Here the job is to retype the data word for word while leaving the pictures aside.

── SOURCE MATERIAL ──

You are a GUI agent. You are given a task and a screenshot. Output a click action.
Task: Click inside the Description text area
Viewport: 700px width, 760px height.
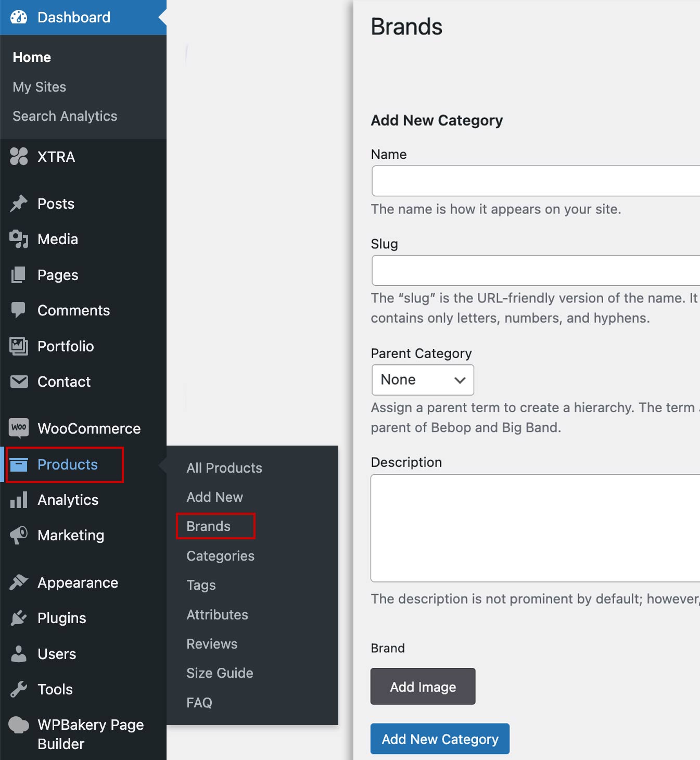535,528
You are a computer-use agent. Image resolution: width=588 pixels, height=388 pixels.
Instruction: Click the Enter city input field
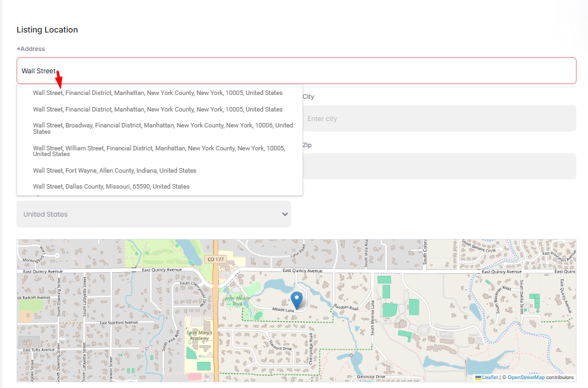click(439, 119)
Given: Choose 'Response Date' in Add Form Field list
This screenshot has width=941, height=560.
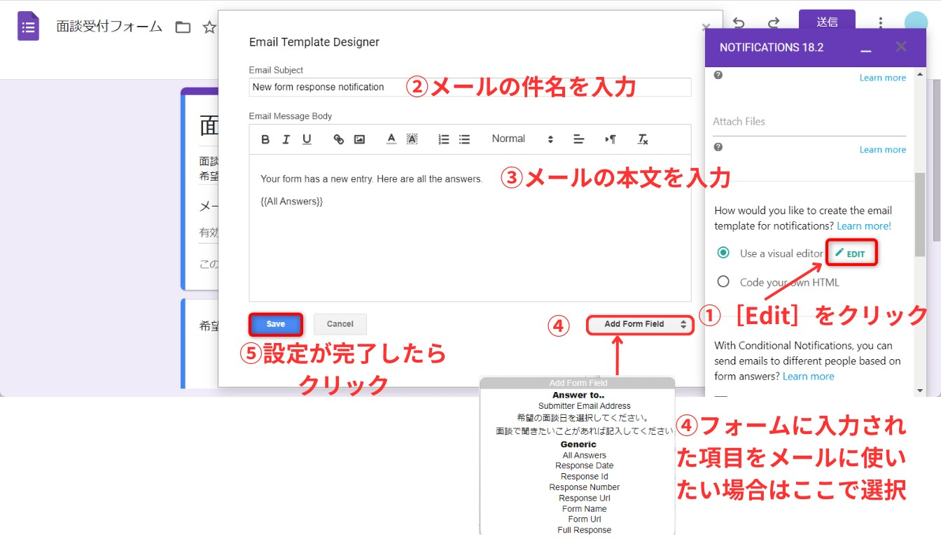Looking at the screenshot, I should coord(584,466).
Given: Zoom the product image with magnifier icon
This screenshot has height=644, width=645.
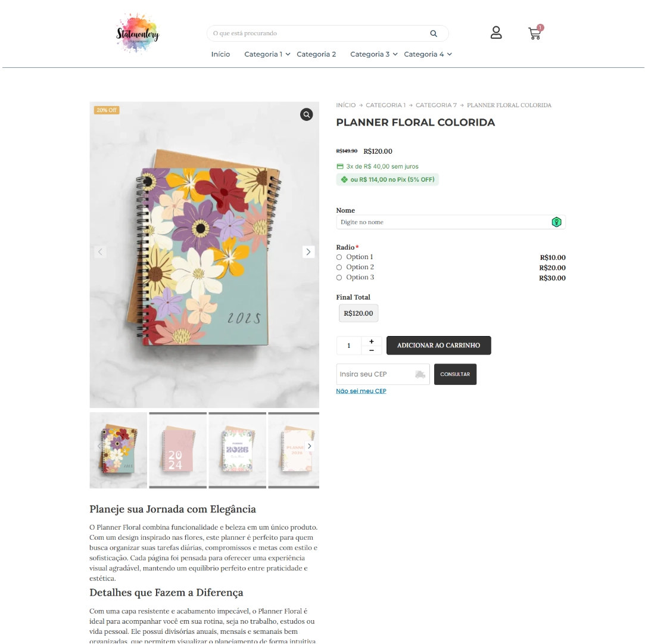Looking at the screenshot, I should click(x=306, y=114).
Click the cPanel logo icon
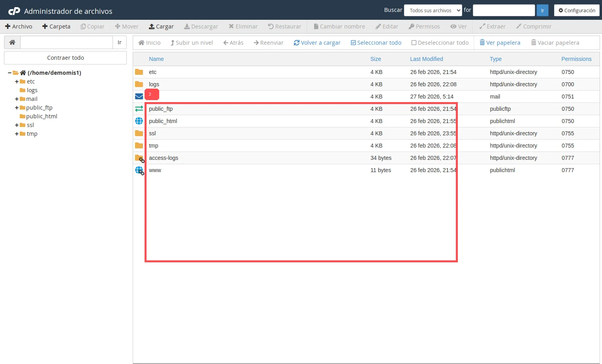 [14, 11]
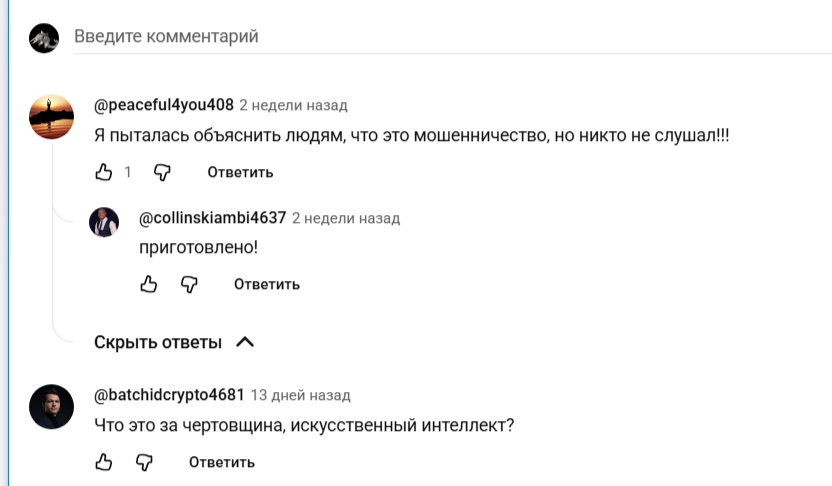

───

**FINAL ANSWER**
You are a GUI agent. You are given a task and a screenshot. Output a click action.
Task: Click inside the Description text area
Viewport: 700px width, 760px height.
535,528
You are a computer-use agent. Image resolution: width=588 pixels, height=388 pixels.
Instruction: Click the Enter city input field
click(439, 119)
Given: Choose 'Response Date' in Add Form Field list
This screenshot has width=941, height=560.
Looking at the screenshot, I should coord(584,466).
Given: Zoom the product image with magnifier icon
This screenshot has height=644, width=645.
Looking at the screenshot, I should click(x=306, y=114).
Click the cPanel logo icon
 [14, 11]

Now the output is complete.